Among the different strategies to endow conducting polymers with chiral features, the concept of inherent chirality is extremely attractive and efficient for several reasons. [1] Inherent chirality is an intrinsic propriety of the whole molecule in which the stereogenic element responsible for chirality coincides with the functional group responsible for the specific properties of the molecular material. The racemization barrier of these molecules is high enough to allow the separation into stable enantiomers by chiral HPLC. Their electro-oligomerization results in chiral electrode surfaces able to discriminate the antipodes of chiral species by differences in peak potential recorded by voltammetry.[2] This is a true advantage from an analytical point of view, because it is possible to achieve the enantioselective discrimination in racemic mixtures of the analyte, in contrast to most of the approaches presented in literature for which the recognition is only based on differences in current intensity.
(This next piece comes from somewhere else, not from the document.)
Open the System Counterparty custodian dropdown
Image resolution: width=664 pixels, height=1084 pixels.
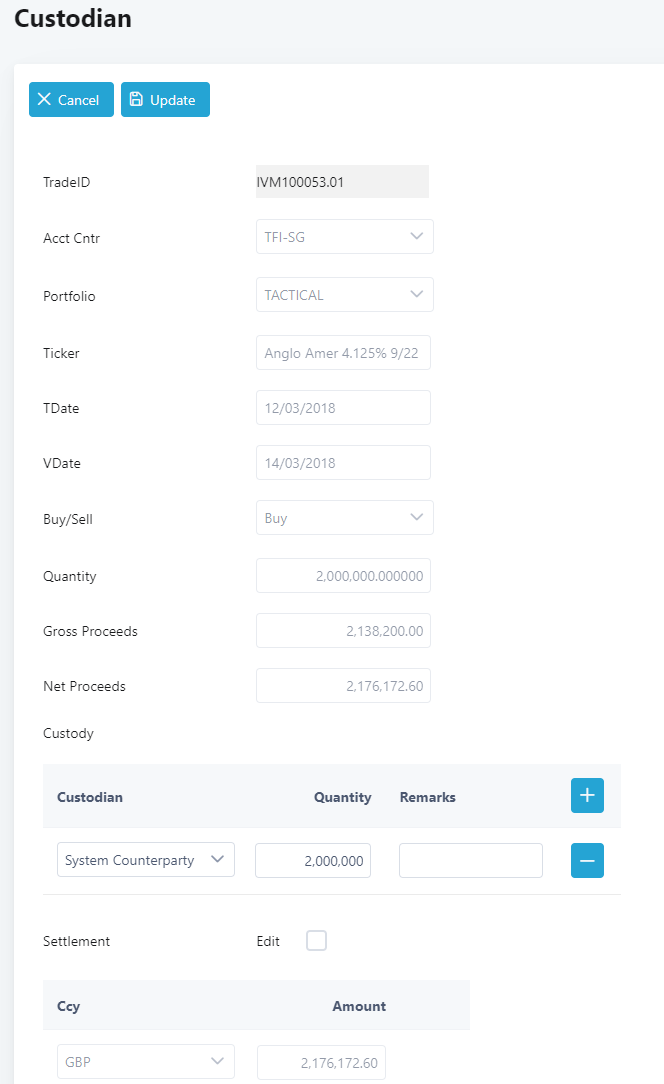(x=146, y=859)
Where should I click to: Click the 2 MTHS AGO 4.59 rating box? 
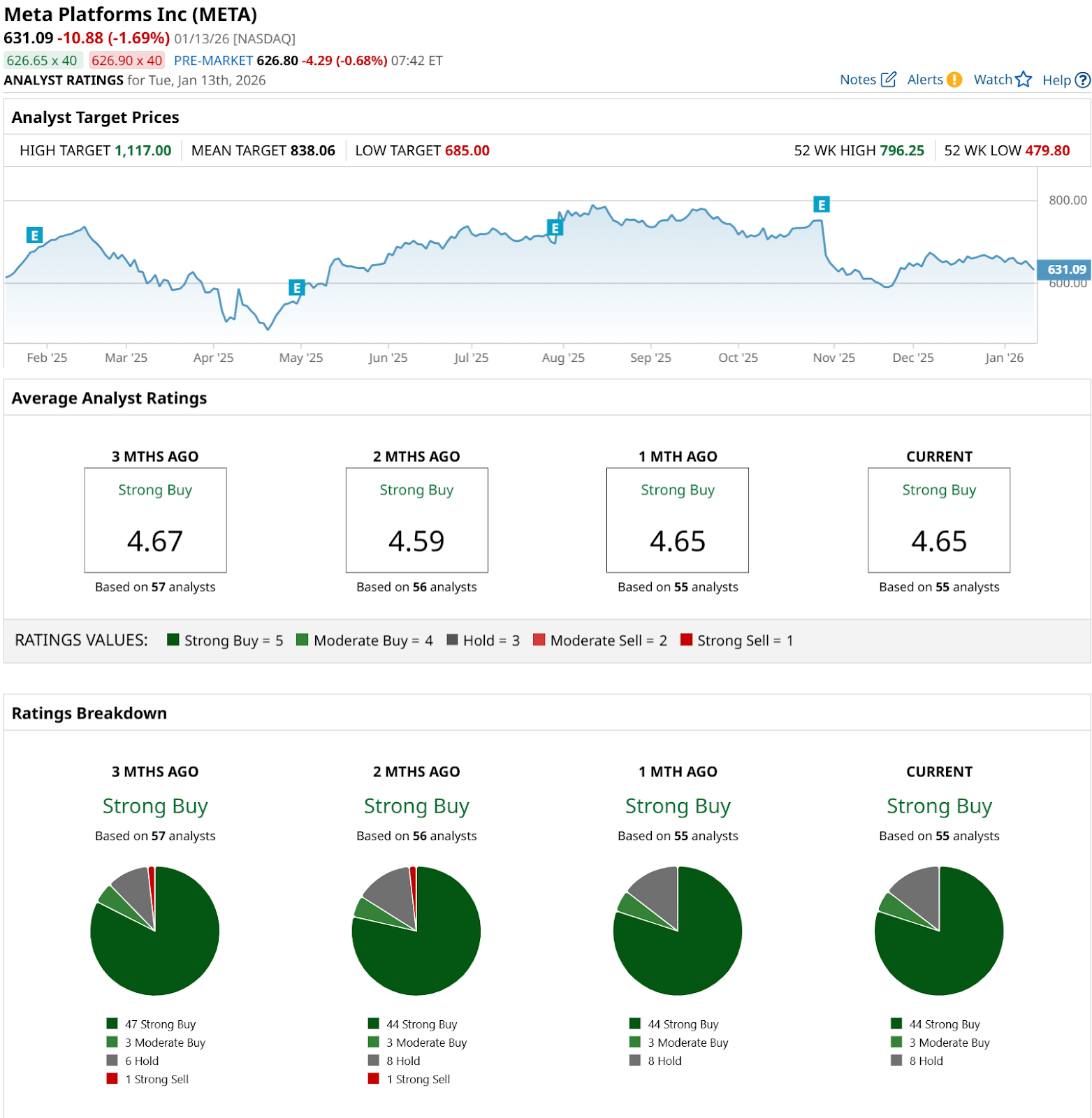click(x=416, y=521)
In this context the high enantioselectivity of such chiral surfaces was used in combination with the mechanical and electrical properties of polypyrrole (Ppy) films to develop i) a new approach based on bipolar electrochemistry for the absolute on-off recognition of enantiomers of a chiral probe (Fig. A), [3] and ii) new autonomous enzymes based swimmers able to convert chiral information present at the molecular level into macroscopic enantioselective trajectories (Fig. B). [4] Both approaches allow correlating the output signal with the concentration of the enantiomers present in solution, even in the case of mixtures containing different ratios of the molecular antipodes.